● Activity
Could you copy out the forum thread below about cross-checking one LLM's output with other models, word for word and in full?

● Excerpted passage

I never trust the opinion of a single LLM model anymore - especially for more complex projects. I have seen Claude guarantee something is correct and then immediately apologize when I feed a critical review by Codex or Gemini. And, many times, the issues are not minor but are significant critical oversights by Claude.

My habit now: always get a 2nd or 3rd opinion before assuming one LLM is correct.

▲

kaydub 8 hours ago | parent | next [-]

Happy to see someone else doing this.

All code written by an LLM is reviewed by an additional LLM. Then I verify that review and get one of the agents to iterate on everything.

▲

rtp4me 8 hours ago | parent [-]

Agreed. From my experience, Claude is the top-level coder, Gemini is the architect, and Codex is really good at finding bugs and logic errors. In fact, Codex seems to perform better deep analysis than the other two.

[Source records]
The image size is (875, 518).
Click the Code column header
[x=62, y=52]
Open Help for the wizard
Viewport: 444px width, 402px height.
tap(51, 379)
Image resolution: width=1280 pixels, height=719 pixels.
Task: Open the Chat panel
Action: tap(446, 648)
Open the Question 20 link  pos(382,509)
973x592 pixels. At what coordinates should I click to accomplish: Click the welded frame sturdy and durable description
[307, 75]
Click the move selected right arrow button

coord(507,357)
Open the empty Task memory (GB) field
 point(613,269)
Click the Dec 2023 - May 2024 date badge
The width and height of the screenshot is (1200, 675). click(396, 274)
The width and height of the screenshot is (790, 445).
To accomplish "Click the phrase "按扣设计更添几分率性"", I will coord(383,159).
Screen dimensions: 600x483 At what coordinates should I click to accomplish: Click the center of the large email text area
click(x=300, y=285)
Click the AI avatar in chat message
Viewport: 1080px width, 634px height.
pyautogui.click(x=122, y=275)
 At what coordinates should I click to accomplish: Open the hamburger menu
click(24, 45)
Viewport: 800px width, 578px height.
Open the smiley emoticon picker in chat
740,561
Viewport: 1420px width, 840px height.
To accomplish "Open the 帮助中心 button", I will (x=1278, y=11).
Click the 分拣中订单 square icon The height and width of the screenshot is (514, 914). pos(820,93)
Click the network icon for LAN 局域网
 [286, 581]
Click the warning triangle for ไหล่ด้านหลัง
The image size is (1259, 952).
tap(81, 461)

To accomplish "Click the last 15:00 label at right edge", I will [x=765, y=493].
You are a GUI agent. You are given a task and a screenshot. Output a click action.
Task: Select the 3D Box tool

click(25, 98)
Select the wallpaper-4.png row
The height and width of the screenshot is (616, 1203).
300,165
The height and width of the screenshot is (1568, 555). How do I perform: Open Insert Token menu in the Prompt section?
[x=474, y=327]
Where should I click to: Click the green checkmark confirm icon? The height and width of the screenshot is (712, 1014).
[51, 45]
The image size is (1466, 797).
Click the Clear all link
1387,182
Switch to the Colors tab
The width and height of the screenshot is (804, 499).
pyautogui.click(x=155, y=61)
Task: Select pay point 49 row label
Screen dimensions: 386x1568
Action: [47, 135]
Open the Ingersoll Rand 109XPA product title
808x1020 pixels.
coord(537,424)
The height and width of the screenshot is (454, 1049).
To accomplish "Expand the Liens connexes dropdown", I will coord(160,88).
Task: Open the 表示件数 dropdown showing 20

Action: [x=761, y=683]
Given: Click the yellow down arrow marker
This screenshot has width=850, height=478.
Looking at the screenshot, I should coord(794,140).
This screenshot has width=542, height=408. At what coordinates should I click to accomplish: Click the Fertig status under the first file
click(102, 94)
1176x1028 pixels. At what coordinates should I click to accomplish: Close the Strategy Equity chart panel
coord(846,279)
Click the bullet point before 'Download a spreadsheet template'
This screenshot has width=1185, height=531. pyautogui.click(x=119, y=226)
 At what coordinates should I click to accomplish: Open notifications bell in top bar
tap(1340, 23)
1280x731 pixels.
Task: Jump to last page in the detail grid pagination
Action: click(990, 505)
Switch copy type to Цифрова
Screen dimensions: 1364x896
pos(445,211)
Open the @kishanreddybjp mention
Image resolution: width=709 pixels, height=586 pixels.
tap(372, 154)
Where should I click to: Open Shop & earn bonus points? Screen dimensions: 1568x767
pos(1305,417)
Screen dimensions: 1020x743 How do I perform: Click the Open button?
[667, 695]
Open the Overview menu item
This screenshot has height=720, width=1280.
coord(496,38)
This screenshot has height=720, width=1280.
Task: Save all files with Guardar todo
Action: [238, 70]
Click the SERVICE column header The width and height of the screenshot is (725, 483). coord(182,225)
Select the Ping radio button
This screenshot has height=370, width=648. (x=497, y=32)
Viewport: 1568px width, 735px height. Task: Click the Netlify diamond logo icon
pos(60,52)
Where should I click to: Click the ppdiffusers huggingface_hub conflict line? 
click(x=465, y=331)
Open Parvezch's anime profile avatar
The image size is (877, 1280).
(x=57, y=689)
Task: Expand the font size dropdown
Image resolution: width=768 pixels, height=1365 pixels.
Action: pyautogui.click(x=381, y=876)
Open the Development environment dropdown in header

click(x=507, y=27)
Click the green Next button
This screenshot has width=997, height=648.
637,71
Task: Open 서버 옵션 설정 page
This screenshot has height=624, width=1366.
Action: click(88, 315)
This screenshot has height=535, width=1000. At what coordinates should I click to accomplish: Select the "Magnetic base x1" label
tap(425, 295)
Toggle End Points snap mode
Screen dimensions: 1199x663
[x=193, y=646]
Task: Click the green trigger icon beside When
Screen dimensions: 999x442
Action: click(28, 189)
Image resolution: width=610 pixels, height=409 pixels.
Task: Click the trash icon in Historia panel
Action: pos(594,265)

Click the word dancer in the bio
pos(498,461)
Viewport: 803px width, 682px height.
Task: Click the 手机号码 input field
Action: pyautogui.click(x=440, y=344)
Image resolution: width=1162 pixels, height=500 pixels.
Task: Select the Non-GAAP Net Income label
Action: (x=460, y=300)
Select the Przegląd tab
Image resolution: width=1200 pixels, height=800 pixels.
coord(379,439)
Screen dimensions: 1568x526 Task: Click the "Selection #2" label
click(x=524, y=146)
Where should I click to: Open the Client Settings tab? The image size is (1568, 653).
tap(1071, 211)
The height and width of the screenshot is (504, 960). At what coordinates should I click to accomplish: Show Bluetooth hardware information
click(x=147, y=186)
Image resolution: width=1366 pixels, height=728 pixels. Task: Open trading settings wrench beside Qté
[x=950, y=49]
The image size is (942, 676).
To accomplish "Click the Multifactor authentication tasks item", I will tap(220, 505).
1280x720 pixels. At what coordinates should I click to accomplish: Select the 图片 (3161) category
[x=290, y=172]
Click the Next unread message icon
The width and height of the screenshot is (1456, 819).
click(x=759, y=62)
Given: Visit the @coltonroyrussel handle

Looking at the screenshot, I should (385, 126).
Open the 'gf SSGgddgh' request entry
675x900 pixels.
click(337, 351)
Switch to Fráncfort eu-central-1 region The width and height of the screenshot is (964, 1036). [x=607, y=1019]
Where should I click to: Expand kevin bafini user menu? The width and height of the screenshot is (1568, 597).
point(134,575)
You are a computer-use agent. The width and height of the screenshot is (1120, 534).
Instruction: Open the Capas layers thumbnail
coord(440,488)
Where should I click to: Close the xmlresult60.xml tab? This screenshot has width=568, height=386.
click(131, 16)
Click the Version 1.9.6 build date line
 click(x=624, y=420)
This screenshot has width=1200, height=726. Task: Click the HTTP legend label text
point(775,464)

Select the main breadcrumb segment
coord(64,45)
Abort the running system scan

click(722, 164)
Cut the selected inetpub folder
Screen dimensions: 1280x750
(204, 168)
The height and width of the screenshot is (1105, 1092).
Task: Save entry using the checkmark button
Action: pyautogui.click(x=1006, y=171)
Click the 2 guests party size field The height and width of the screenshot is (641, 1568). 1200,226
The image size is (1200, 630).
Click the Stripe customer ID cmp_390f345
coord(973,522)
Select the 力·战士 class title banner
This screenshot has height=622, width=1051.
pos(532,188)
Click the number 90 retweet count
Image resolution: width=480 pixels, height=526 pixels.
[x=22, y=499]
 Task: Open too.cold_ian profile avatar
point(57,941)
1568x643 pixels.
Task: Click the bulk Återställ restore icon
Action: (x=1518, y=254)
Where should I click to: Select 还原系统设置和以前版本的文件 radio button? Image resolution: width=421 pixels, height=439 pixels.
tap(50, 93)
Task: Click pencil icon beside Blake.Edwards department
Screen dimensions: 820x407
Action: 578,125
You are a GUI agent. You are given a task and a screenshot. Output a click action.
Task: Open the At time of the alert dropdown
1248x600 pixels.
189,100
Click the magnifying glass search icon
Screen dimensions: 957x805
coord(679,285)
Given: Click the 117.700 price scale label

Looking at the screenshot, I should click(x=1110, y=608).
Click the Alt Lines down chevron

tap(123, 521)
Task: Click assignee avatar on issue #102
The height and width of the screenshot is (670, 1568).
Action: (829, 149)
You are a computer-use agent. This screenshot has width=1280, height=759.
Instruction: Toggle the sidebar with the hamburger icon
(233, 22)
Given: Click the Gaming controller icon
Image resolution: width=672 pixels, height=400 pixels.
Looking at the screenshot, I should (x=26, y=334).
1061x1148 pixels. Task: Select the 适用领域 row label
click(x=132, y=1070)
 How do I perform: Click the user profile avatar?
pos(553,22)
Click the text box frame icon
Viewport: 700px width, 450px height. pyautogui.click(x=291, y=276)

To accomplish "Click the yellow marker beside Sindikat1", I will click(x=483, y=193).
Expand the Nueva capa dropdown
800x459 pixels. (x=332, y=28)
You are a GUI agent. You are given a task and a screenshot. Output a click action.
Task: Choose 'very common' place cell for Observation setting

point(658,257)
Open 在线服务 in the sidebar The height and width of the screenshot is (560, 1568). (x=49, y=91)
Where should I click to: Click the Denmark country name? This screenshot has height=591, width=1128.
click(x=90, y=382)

● Solution to this task
I never trust the opinion of a single LLM model anymore - especially for more complex projects. I have seen Claude guarantee something is correct and then immediately apologize when I feed a critical review by Codex or Gemini. And, many times, the issues are not minor but are significant critical oversights by Claude.

My habit now: always get a 2nd or 3rd opinion before assuming one LLM is correct.

▲

kaydub 8 hours ago | parent | next [-]

Happy to see someone else doing this.

All code written by an LLM is reviewed by an additional LLM. Then I verify that review and get one of the agents to iterate on everything.

▲

rtp4me 8 hours ago | parent [-]

Agreed. From my experience, Claude is the top-level coder, Gemini is the architect, and Codex is really good at finding bugs and logic errors. In fact, Codex seems to perform better deep analysis than the other two.